Semestinya tokoh-tokoh senior yang berkecimpung dalam dunia politik itu memahami dengan benar ungkapan Ki Hajar Dewantara “Ing ngarsa sung tuladha, ing madya mangun karsa, tut wuri handayani”, yang artinya di depan memberi teladan, di tengah membangun kehendak, dari belakang turut memberi daya atau semangat.
Sifat dan sikap-sikap demikianlah yang seharusnya tertanam dalam diri seorang politikus atau pemimpin, pemuka masyarakat, orang tua, terlebih guru. Tapi apa yang sering terjadi, mereka tak melakukan teladan dengan mengadopsi ucapan Ki Hajar Dewantara dengan baik. Kemenangan Jokowi Ahok sudah jelas, 2 kali putaran menang cukup telak tanpa perlu kampanye bernuansa SARA, ini sudah bukti bahwa rakyat kita SUDAH MUAK dengan black campaign yang menjurus ke fitnah dan adu domba belaka, cara-cara Setan selalu digunakan oleh mereka yang mengaku beragama, sungguh mengenaskan.

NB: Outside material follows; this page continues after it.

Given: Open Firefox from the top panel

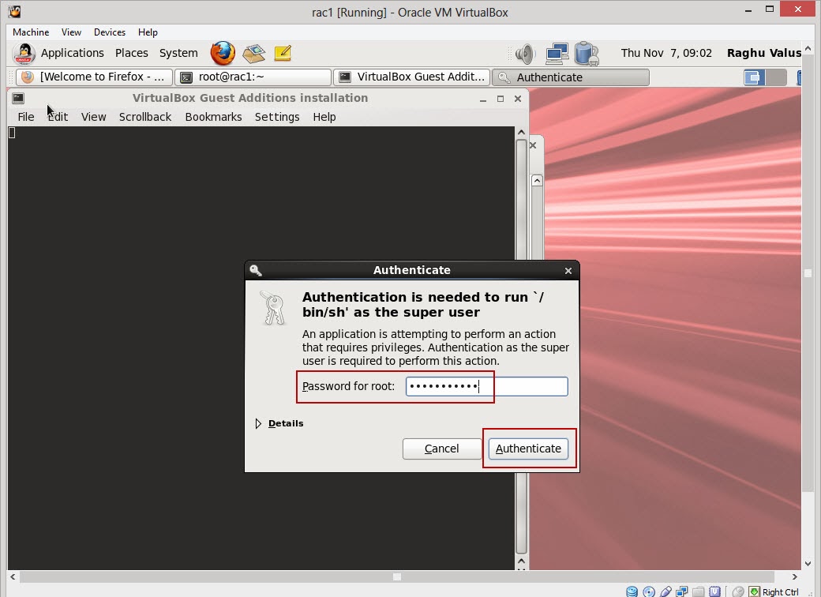Looking at the screenshot, I should [222, 54].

Sinisnya Amien Rais Simak saja pernyataan SINIS si Amien Rais yang mengatakan : “Saya ini orang Solo. Ini yang saya heran, kalau Solo itu menjadi kota terbaik atau Walikota-nya menjadi terbaik, berarti saya gagal memahami hal itu. Saya sudah melakukan perjalanan ke banyak kota setaraf Solo, seperti di Timur Tengah, Eropa Timur, Eropa Barat, Rusia, Amerika dan Australia,” papar Amien. Betul pak Amien Rais, Anda memang SERING GAGAL MEMAHAMI banyak hal hingga tidak tahu ada kemajuan di kotanya sendiri. Beginikah cara pandang seorang tokoh reformasi, yang diam tak ada aksinya sama sekali ketika duduk sebagai ketua MPR RI dulu? Rumput tetangga lebih hijau dibandingkan rumput sendiri, seperti itulah cara Amin Rais memandang kotanya, apa karena beliau SUDAH UZUR hingga pandangannya LAMUR BLABUR?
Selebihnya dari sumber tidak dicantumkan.